◆ Material supplied:
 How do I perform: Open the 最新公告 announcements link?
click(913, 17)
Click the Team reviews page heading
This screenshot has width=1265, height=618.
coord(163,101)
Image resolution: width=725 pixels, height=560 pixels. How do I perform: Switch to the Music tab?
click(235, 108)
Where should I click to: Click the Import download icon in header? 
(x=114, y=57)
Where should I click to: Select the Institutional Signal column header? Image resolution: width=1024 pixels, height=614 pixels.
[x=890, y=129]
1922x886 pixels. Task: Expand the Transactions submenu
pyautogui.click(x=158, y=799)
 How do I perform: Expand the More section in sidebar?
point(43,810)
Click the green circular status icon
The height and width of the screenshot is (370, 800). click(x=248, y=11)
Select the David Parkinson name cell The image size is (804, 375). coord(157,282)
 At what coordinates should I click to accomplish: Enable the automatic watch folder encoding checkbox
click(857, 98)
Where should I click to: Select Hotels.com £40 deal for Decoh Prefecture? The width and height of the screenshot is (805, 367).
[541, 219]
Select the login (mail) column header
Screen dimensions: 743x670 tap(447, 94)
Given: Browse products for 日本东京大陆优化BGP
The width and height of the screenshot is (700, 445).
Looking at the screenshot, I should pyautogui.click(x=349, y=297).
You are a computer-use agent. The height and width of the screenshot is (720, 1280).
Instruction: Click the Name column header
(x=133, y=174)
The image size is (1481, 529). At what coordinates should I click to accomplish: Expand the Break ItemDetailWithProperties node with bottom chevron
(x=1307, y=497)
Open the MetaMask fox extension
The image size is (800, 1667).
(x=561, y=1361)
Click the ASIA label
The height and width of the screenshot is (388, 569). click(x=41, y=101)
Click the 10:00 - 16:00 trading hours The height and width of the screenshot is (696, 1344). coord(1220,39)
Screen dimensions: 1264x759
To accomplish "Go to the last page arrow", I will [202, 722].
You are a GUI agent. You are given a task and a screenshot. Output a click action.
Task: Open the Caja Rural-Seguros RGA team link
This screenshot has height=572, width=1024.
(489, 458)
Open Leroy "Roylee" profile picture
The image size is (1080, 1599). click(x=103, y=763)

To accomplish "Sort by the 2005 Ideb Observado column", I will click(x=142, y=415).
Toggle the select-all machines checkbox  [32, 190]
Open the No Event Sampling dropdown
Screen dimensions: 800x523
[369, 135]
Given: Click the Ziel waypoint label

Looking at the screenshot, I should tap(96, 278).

◆ Task requirements:
Copy all lines from the data that hold the word "page".

◆ Output below:
Click the Team reviews page heading
To accomplish "Go to the last page arrow", I will [202, 722].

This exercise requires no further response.